Exercise details: A verbatim reproduction of the lines below, from the line containing "FayeDaniels Fansly Leak" through the line containing "Survivor Season 48: Outback", both ends included, is the whole required output.

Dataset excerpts
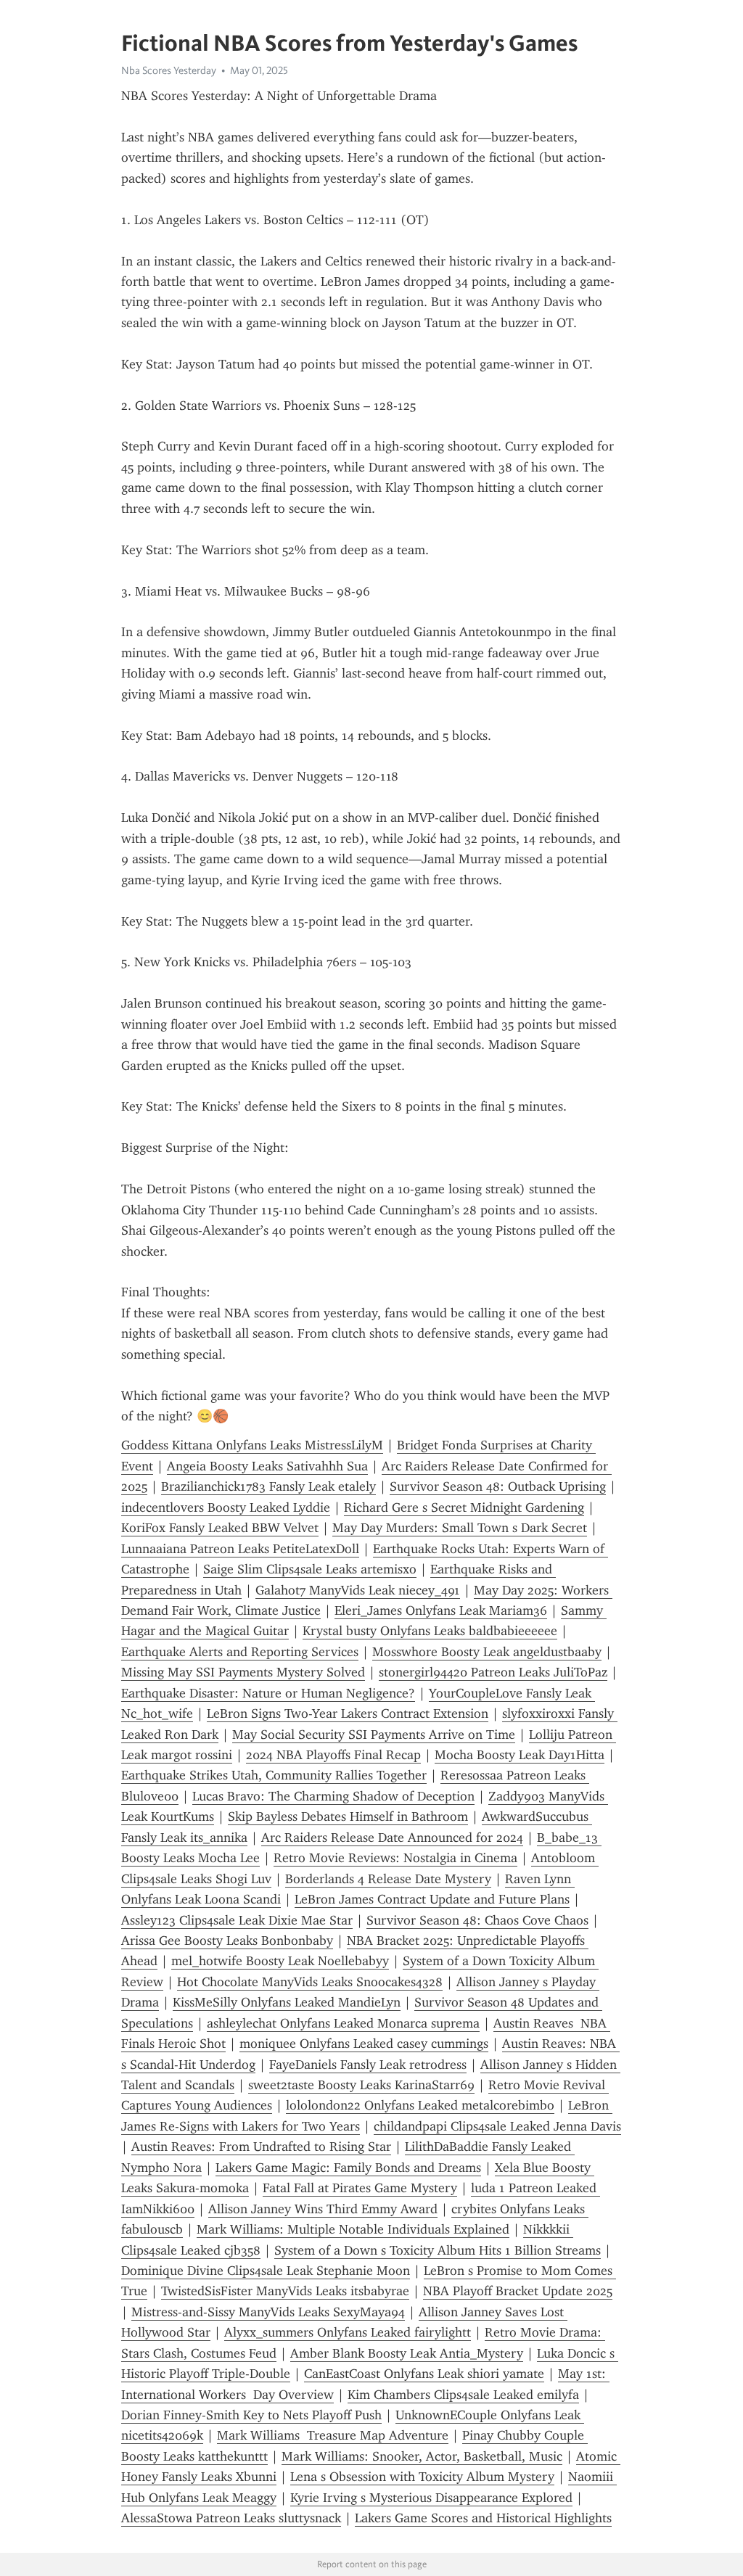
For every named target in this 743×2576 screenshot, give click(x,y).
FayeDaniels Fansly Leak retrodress (368, 2065)
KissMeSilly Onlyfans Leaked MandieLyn (287, 2002)
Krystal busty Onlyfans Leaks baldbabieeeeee (430, 1631)
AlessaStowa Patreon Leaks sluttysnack (231, 2518)
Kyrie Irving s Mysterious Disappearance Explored (431, 2498)
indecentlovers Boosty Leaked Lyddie (225, 1507)
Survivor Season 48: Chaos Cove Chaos (477, 1920)
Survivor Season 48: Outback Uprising (498, 1486)
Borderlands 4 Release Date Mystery (388, 1879)
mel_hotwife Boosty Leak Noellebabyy (280, 1961)
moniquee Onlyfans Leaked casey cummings (363, 2044)
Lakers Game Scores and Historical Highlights (483, 2518)
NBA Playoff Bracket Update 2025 (517, 2291)
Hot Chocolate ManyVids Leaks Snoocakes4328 (310, 1982)
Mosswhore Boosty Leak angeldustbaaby (487, 1652)
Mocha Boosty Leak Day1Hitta (519, 1755)
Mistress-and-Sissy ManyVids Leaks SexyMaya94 (268, 2312)
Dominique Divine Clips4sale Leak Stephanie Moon (265, 2271)
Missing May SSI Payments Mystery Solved (243, 1672)
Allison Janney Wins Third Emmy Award (323, 2209)
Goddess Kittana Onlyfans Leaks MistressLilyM (252, 1445)
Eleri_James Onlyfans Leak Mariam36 (440, 1610)
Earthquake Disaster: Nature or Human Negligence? (268, 1693)
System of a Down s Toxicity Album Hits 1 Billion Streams (437, 2250)
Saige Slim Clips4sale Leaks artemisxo (309, 1569)
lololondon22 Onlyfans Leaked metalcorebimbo (420, 2105)
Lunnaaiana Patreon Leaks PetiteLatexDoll (240, 1549)
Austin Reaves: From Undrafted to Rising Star (261, 2147)
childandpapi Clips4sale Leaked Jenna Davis (497, 2126)
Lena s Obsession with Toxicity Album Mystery (422, 2477)
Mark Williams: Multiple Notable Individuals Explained (353, 2229)
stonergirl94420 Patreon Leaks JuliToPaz (493, 1672)
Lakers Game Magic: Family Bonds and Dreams (348, 2168)
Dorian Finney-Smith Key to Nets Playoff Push (251, 2415)
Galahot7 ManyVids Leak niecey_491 (357, 1590)
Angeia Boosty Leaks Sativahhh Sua (267, 1466)
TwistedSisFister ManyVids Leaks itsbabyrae (285, 2291)
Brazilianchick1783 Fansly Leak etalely (268, 1486)
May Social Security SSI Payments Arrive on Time (373, 1734)
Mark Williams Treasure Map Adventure (332, 2435)
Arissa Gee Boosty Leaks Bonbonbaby (227, 1941)
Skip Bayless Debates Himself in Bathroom (348, 1816)
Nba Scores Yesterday (168, 70)
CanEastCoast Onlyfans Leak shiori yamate (424, 2374)
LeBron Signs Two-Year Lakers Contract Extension (347, 1713)
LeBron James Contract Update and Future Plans (432, 1899)
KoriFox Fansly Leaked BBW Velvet (220, 1528)
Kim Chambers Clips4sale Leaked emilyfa (463, 2395)
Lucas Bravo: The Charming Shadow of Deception (333, 1796)
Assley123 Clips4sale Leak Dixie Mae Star (237, 1920)
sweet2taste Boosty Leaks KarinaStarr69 (361, 2085)
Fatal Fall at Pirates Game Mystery (360, 2188)
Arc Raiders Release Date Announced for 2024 (392, 1837)
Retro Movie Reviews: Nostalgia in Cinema (395, 1858)
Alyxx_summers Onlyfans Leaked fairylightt (347, 2332)
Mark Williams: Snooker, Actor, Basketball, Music (422, 2456)
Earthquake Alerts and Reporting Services (239, 1652)
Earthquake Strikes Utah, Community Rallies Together (274, 1775)
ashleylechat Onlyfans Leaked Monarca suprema (343, 2023)
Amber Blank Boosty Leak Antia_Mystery (406, 2353)
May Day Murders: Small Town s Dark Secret (459, 1528)
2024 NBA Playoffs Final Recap (333, 1755)
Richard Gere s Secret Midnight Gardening (464, 1507)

Response below:
FayeDaniels Fansly Leak retrodress (368, 2065)
KissMeSilly Onlyfans Leaked MandieLyn (287, 2002)
Krystal busty Onlyfans Leaks baldbabieeeeee (430, 1631)
AlessaStowa Patreon Leaks sluttysnack (231, 2518)
Kyrie Irving s Mysterious Disappearance Explored (431, 2498)
indecentlovers Boosty Leaked Lyddie (225, 1507)
Survivor Season 48: Chaos Cove Chaos (477, 1920)
Survivor Season 48: Outback Uprising (498, 1486)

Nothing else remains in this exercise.